[Pixel coordinate grounding data]
▬▬▬▬▬▬

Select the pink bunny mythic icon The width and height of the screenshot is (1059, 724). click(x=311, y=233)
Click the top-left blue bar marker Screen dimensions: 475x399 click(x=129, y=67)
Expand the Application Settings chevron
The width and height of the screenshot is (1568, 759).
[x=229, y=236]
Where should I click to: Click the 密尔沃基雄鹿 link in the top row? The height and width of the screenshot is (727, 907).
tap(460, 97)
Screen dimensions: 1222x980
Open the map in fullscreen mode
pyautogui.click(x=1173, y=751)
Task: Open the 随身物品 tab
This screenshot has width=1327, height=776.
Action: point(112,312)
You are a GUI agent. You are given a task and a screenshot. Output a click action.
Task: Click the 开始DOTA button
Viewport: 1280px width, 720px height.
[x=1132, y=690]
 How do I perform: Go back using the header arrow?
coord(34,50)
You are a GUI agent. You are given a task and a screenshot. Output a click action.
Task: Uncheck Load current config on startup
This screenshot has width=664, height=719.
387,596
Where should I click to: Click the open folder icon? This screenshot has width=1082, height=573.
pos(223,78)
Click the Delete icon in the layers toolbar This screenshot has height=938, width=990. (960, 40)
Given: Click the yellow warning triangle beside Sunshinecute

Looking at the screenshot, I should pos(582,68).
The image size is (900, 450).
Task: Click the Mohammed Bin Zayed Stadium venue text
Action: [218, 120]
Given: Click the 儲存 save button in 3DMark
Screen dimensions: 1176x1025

▬▬▬▬▬▬

*What you need to do*
With the line that contains "Viewport: 1280px width, 720px height." as the start, output every line through the end of the entries exactly. Add no other lines.

*Solution to the exercise*
Viewport: 1280px width, 720px height.
[x=1132, y=690]
 How do I perform: Go back using the header arrow?
coord(34,50)
You are a GUI agent. You are given a task and a screenshot. Output a click action.
Task: Uncheck Load current config on startup
This screenshot has width=664, height=719.
387,596
Where should I click to: Click the open folder icon? This screenshot has width=1082, height=573.
pos(223,78)
Click the Delete icon in the layers toolbar This screenshot has height=938, width=990. (960, 40)
Given: Click the yellow warning triangle beside Sunshinecute

Looking at the screenshot, I should pos(582,68).
The image size is (900, 450).
Task: Click the Mohammed Bin Zayed Stadium venue text
Action: [218, 120]
Given: Click the 儲存 save button in 3DMark
Screen dimensions: 1176x1025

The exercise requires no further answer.